In late 2009, she conducted a situational analysis and brought various organizations together to develop standards in Kenya, her homeland. As a result of her determination, these standards were piloted in Kenya in 2010 with support from the USAID Kenya Mission and the President's Emergency Plan for AIDS Relief.

Although HCI has been conducting QI in Kenya for only two years, the project has had notable results. "I am actually still bubbling with joy," she said, explaining that USAID has recently committed additional funding toward integrating HIV services with those for maternal and child health, reproductive health, and TB. The funds will also support capacity building of Ministry of Health staff to ensure continued use of QI methods.

"We have really made a mark in the results that we have gotten for orphans and vulnerable children" she shares. Such improvement is evident in Kenya's Kwale district, for instance, where facilities witnessed a surge in women delivering at facilities after QI initiatives embraced Traditional Birth Attendants as QI team members.

Early career

Ms. Amolo's enthusiasm for working with women and children stems from her early childhood. Growing up in Nairobi, she dreamed of becoming a medical doctor. During her childhood, she witnessed public health employees spraying drains and maintaining grass levels to prevent mosquito breeding, but those activities ceased, sparking her interest in learning how health affects vulnerable populations. She particularly began to notice how "women were always the ones that suffered the most."

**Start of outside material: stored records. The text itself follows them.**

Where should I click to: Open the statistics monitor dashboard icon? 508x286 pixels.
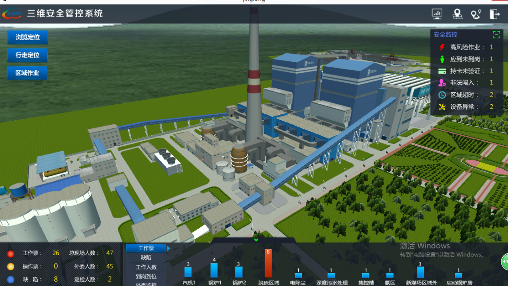coord(437,14)
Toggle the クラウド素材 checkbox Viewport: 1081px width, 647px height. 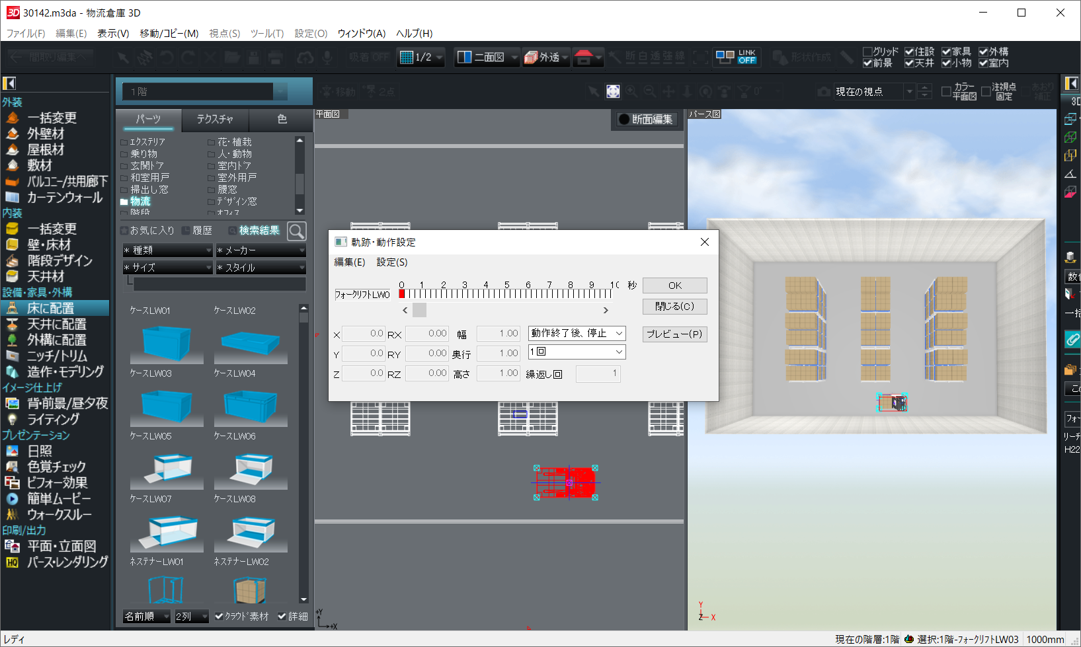tap(219, 616)
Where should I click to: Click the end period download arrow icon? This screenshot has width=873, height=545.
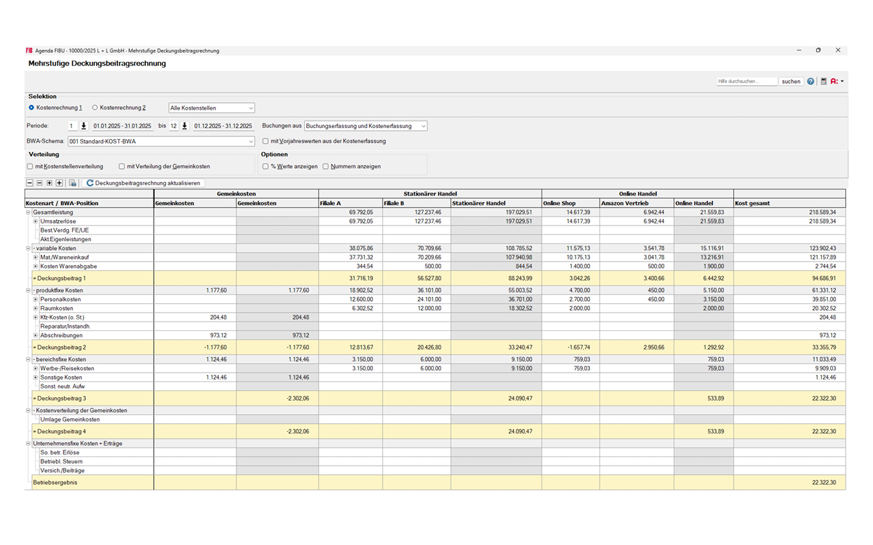[x=184, y=126]
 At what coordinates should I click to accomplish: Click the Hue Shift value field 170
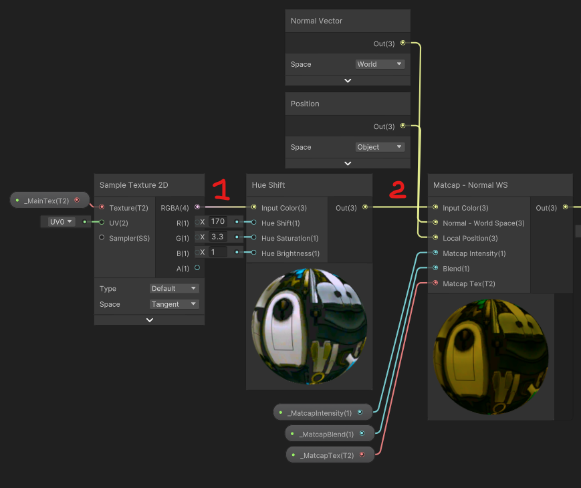click(x=218, y=221)
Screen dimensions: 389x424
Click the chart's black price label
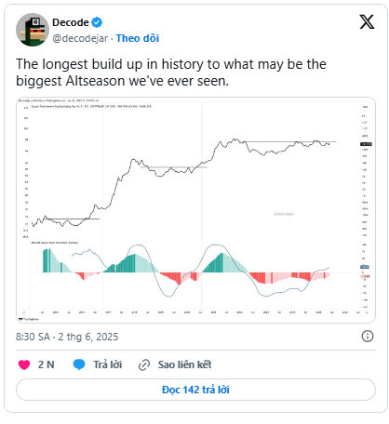click(366, 144)

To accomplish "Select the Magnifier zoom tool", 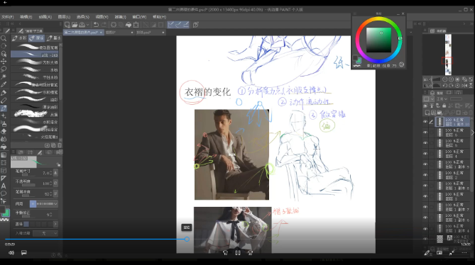I will tap(4, 38).
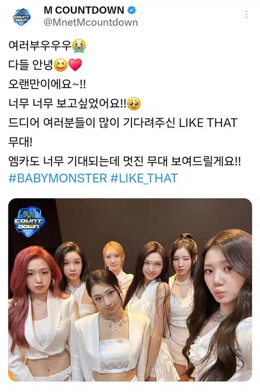
Task: Click the 여러부우우우 greeting text
Action: click(40, 46)
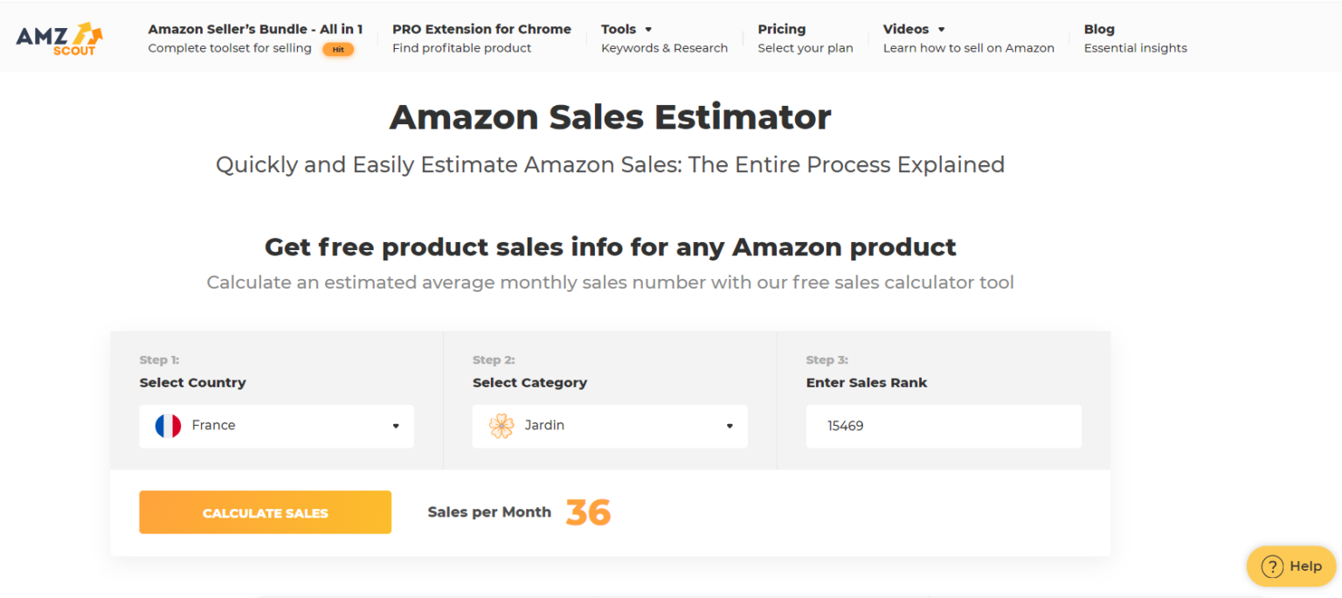Click the Help question mark icon
Viewport: 1342px width, 598px height.
coord(1272,566)
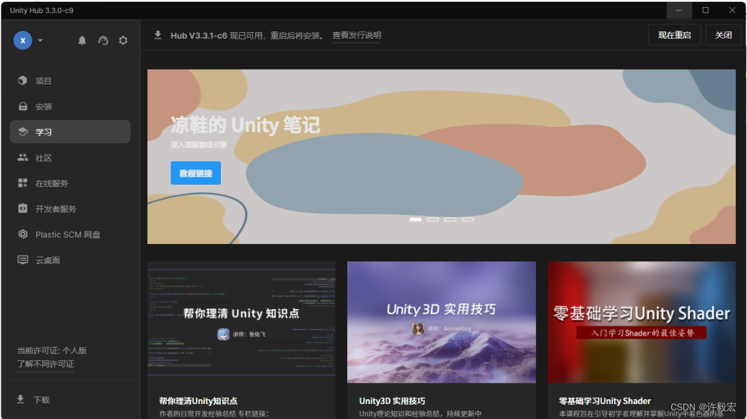
Task: Click the 教程链接 banner button
Action: tap(195, 172)
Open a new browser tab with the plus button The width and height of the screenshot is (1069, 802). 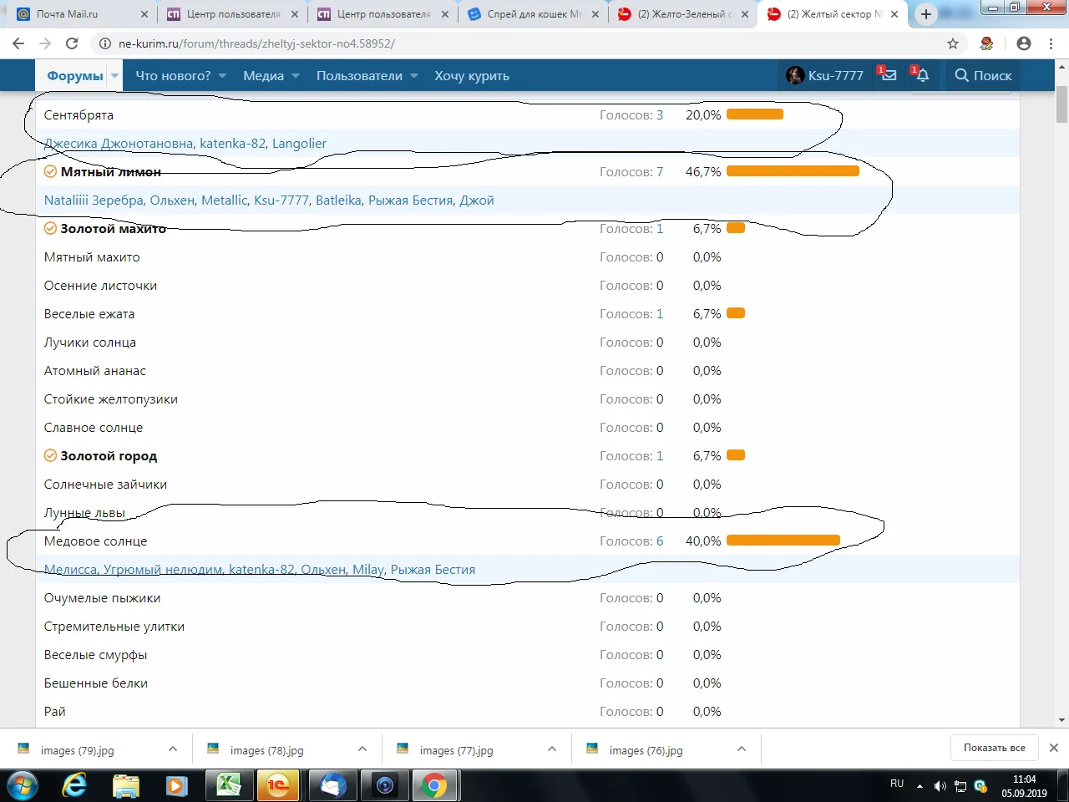pyautogui.click(x=926, y=14)
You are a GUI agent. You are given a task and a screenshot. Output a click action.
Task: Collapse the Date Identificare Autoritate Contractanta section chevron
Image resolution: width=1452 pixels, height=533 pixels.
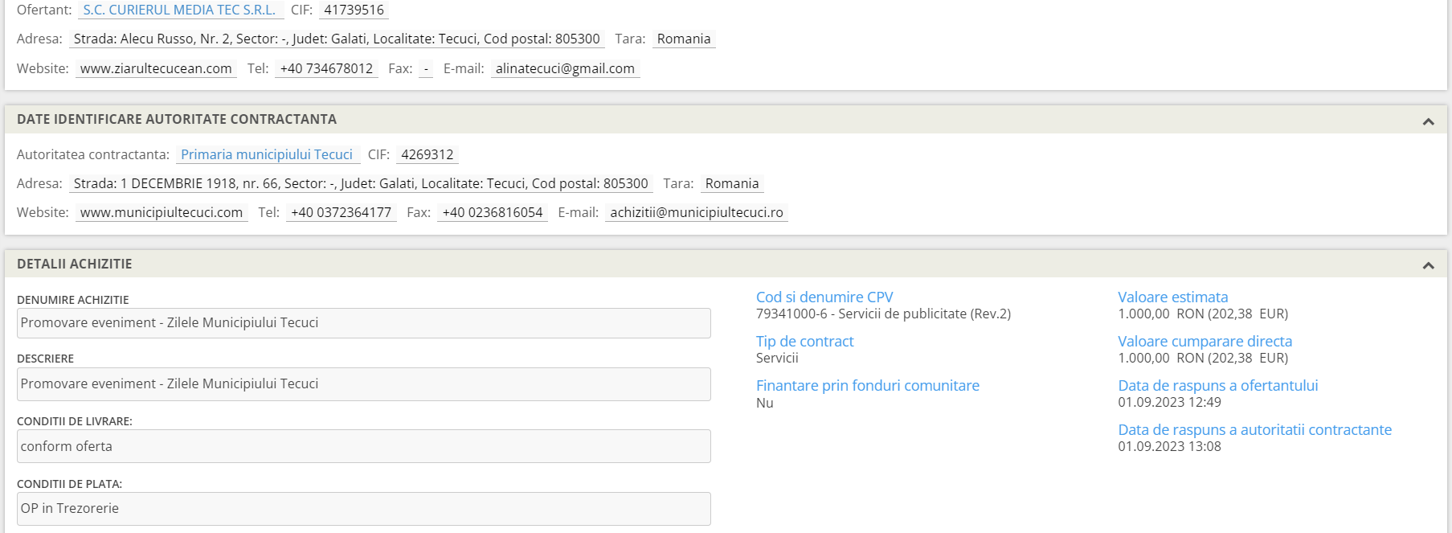(1428, 121)
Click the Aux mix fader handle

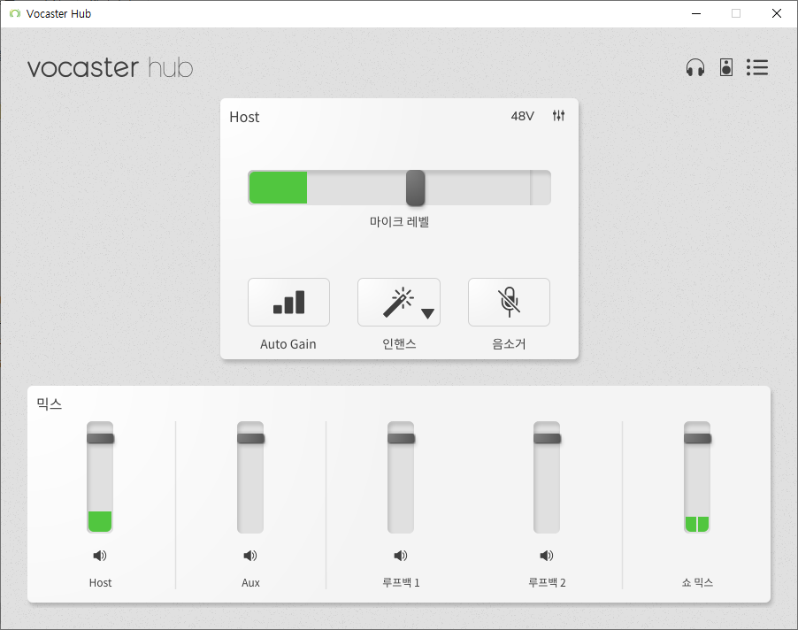pyautogui.click(x=250, y=438)
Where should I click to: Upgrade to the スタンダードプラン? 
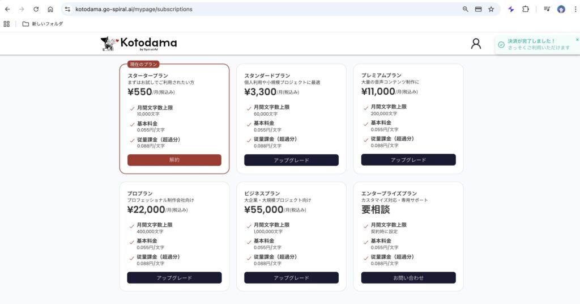click(291, 160)
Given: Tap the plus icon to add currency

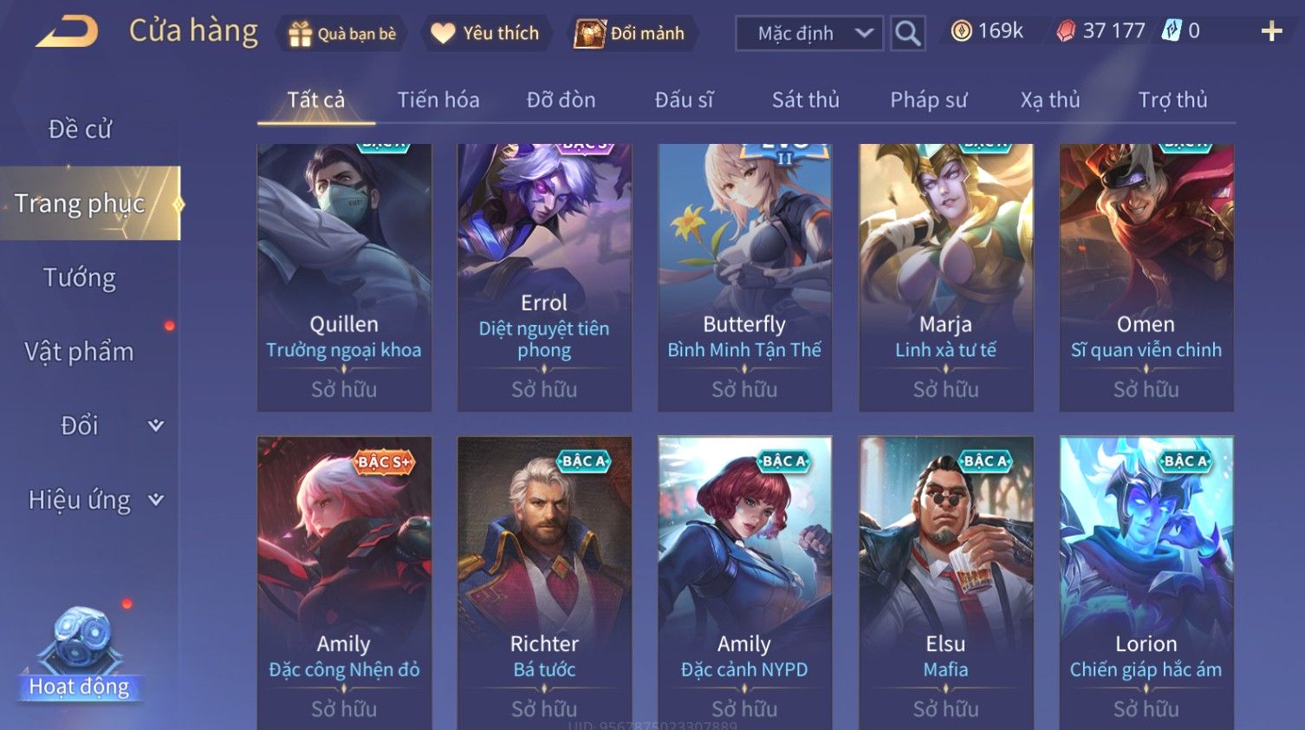Looking at the screenshot, I should pos(1271,32).
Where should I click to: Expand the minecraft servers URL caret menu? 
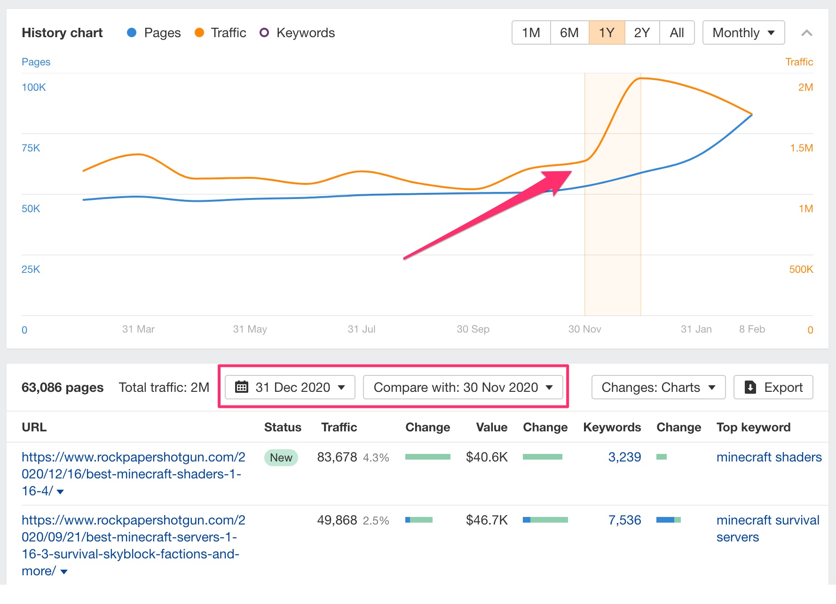pyautogui.click(x=64, y=572)
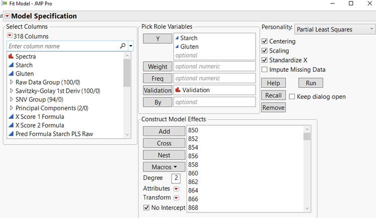Screen dimensions: 376x218
Task: Open the Transform red triangle menu
Action: tap(176, 198)
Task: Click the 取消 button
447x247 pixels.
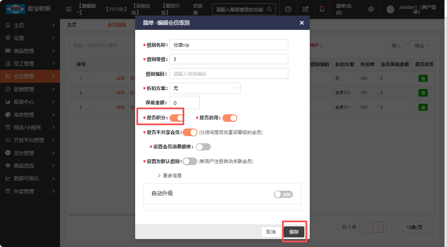Action: [x=271, y=232]
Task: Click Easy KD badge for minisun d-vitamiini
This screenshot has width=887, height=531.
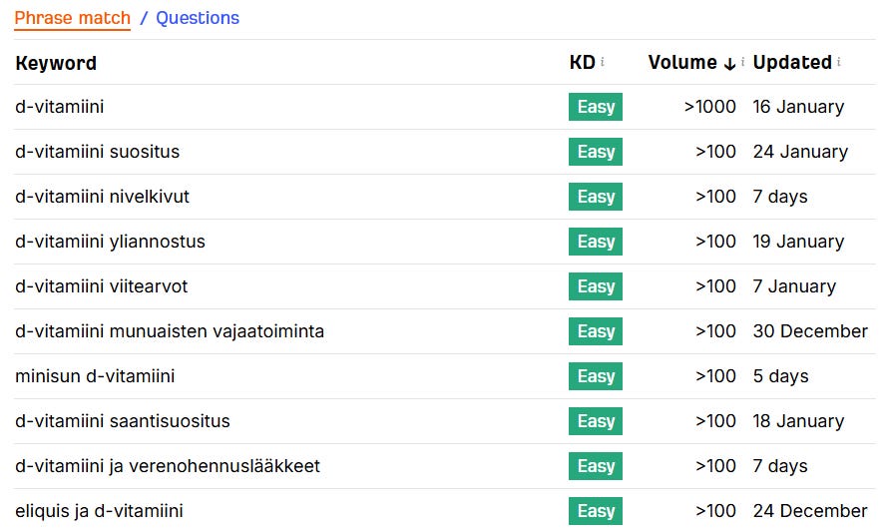Action: click(596, 376)
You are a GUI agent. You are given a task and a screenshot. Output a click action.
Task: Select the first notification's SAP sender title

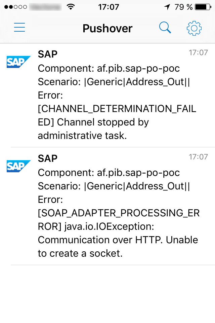(48, 54)
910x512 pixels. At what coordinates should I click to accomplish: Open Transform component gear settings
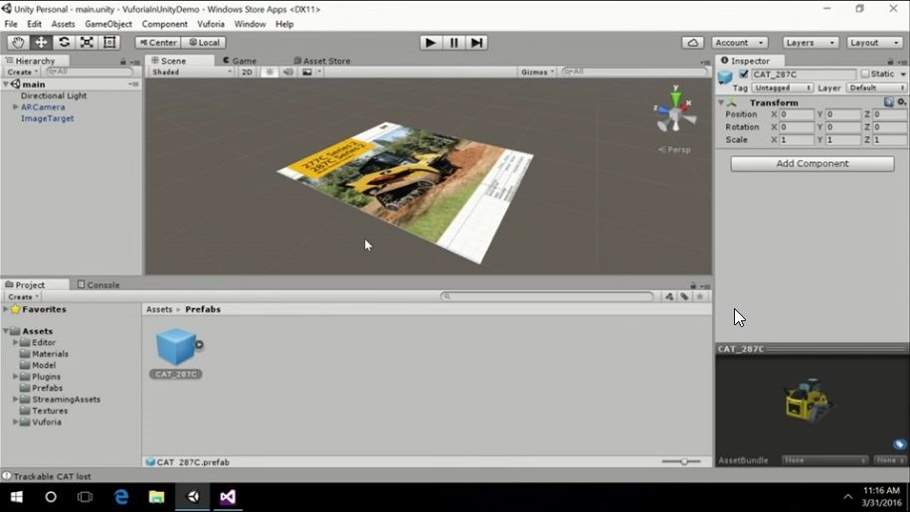click(x=902, y=102)
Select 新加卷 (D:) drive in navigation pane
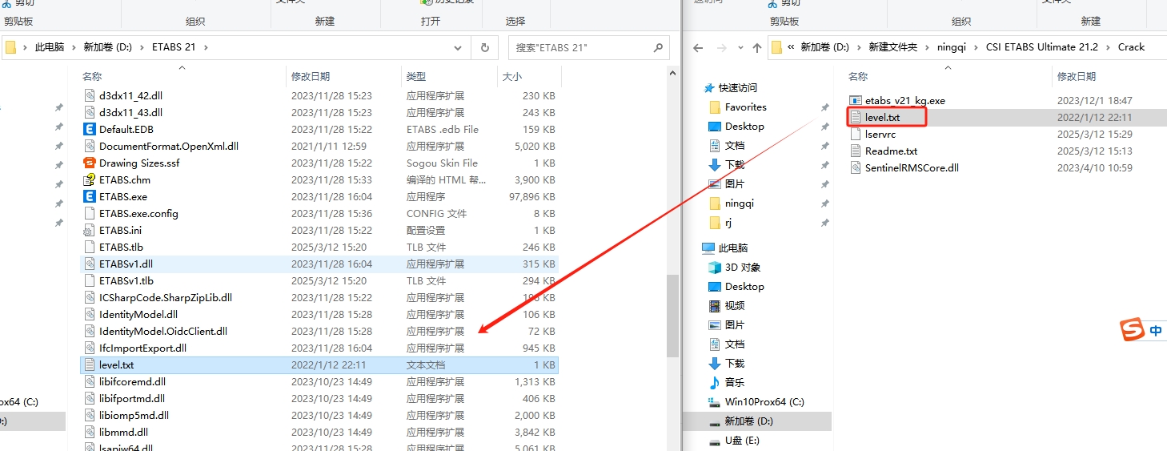This screenshot has height=451, width=1167. point(748,421)
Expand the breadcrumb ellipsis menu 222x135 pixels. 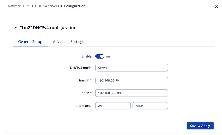(x=27, y=6)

Rather than attend medical school, Ms. Amolo earned a degree in sociology from the University of Nairobi after working for the Ministry of Planning's Central Bureau of Statistics. She rekindled her passion for medicine when she worked for Maendeleo ya Wanawake, the largest women's organization in Kenya. Ms. Amolo managed that NGO's reproductive health program and worked in maternal and child health, family planning, and later HIV/AIDS.

While there, Ms. Amolo established the Girl Child Education Project, which was aimed at reducing the reproductive health-related barriers to girls' education. Through this association, she advised young women on how to navigate their social barriers to education (i.e., early marriages, female circumcision), campaigned for their needs (such as having separate toilets in schools), and provided financial support to girls whose families could no longer pay school fees. The club offered a forum where young women could encourage and support each other, which resulted in many more girls completing high school.

Ms. Amolo continued to advocate for health care for women and children at Catholic Relief Services, playing a key role in implementing the AIDSRelief Project in Kenya. She then worked as the Capacity Building Manager for the Hope for Africa Children's Initiative, working with nine countries to enable country staff to improve OVC services. At Care International, she assessed OVC service provision, which ultimately led her to URC.

During this period, she also obtained a Master's degree in Medical Sociology.

Professional motivations

Reflecting on her URC work, Ms. Amolo says that the organization's supportive environment inspires her:  "That drive to accomplish" results from "the support that you get at URC, and the appreciation," she says. "There's someone in every division that will respond to any sort of request," she adds.

Ms. Amolo also enjoys URC because of the tangible results it engenders and the liberty she has to be innovative. "It's recognition, seeing the end product, and being able to be creative [that drives me]," she states.
She notes that working for URC means that her efforts are not in vain. "How do we know that those children have actually benefitted and whatever we are providing them is actually changing their lives?" she wondered with other organizations. With URC, she has the satisfaction of knowing this question's answers.

In addition, Ms. Amolo's commitment to impact her greater community further validates her URC work: "God has been very kind to me, and I think I need to give back to the community as well," she states.